The boss of the Department for Education’s property arm LocatED was given a £40,000 bonus last year.

The organisation’s latest accounts show Lara Newman, its £210,000-a-year chief executive, received the bonus in performance-related pay in 2023-24.

The documents also reveal that the government-backed company was last year told to halt all land sales so it could help RAAC-hit schools at the height of the crumbly concrete crisis.

When asked about Newman’s bonus, the company stressed that it “must attract, and retain, professionally qualified employees with specialist commercial property experience” to best protect taxpayer cash.

Lara Newman

“The chief executive leads the LocatED team to undertake a large volume of commercially complex property transactions and property advice. Its performance is reviewed on an ongoing basis.”

Accounts show Newman received between £40,000 and £45,000 in performance-related pay over the year.

Her salary also rose from the £200,000 to £205,000 banding in 2022-23 to at least £210,000. On average, LocatED’s workforce took home £74,500.

The company added that all employees were paid in line with “framework document provided by the DfE and agreed with HM Treasury”.

Accounts show £8.1 million in operating costs for LocatED, of which £5 million went towards wages.

The company estimates it generated savings of just under £3.5 million to the taxpayer in the same year.

This represents an almost 75 per cent drop on the £13 million-a-year savings between 2017-18 and 2022-23.

Land disposals ‘put on hold’

This followed the department asking for all LocatED land disposals to be “put on hold due to the resource pressures associated with undertaking urgent RAAC-related work”.

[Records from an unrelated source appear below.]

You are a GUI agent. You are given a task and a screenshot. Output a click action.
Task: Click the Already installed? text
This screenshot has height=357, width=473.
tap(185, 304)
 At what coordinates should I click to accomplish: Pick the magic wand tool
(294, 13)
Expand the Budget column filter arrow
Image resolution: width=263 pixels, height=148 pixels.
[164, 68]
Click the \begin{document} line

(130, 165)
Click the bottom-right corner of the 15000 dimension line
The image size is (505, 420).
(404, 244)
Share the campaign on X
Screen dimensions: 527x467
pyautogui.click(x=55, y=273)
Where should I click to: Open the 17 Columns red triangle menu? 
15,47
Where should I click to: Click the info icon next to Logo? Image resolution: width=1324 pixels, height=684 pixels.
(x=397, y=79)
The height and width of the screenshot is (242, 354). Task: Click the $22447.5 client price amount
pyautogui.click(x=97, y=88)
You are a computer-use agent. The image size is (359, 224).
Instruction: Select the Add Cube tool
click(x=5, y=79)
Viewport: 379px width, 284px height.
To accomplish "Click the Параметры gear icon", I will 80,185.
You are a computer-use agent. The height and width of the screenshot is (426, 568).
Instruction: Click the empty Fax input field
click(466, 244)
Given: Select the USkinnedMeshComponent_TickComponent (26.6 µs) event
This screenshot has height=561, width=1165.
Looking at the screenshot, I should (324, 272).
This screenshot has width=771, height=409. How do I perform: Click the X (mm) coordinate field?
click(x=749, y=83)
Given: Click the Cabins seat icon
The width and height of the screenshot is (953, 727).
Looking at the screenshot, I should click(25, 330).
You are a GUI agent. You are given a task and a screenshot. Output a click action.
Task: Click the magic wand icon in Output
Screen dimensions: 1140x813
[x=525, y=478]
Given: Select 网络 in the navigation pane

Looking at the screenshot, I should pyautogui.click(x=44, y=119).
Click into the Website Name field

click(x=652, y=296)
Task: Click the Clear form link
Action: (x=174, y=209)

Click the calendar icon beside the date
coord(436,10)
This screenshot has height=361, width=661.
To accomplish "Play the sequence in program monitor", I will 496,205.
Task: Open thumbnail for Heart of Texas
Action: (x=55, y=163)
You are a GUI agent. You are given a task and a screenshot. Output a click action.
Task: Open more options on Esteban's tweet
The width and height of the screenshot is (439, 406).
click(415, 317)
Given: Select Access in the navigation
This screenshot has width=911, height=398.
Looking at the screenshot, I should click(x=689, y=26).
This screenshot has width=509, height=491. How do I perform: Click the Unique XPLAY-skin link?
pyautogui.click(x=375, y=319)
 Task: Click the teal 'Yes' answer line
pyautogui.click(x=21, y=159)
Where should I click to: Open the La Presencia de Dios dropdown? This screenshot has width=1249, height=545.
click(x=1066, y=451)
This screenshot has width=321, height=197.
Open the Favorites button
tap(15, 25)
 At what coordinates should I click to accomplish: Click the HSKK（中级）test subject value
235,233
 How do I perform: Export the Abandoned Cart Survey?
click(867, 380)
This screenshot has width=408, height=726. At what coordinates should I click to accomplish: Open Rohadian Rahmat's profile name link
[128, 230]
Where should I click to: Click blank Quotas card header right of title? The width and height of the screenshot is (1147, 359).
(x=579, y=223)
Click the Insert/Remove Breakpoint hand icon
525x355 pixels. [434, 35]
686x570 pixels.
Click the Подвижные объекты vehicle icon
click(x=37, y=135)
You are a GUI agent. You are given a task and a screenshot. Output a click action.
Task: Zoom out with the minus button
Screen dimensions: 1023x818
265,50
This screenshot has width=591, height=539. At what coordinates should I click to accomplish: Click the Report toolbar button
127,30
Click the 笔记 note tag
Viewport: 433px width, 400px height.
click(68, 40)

It helped 106 affected schools get “modular classrooms to allow face-to-face teaching, caseworker support and provision of multiple offsite temporary solutions”.

LocatED said it also adds “considerable value to the education estate through work that isn’t quantified in financial savings”.

LocatED was established eight years ago to procure sites for new free schools.

Its work now extends to acquiring and flogging sites on the department’s behalf and providing “an expert commercial property consultancy service” to officials and schools. Falling rolls have meant fewer new schools.

Its current business case, approved two years ago, is due to end in March.

The department has lodged a request with the Treasury for LocatED to continue running for a further 12 months.

The company confirmed it has not yet received an outcome.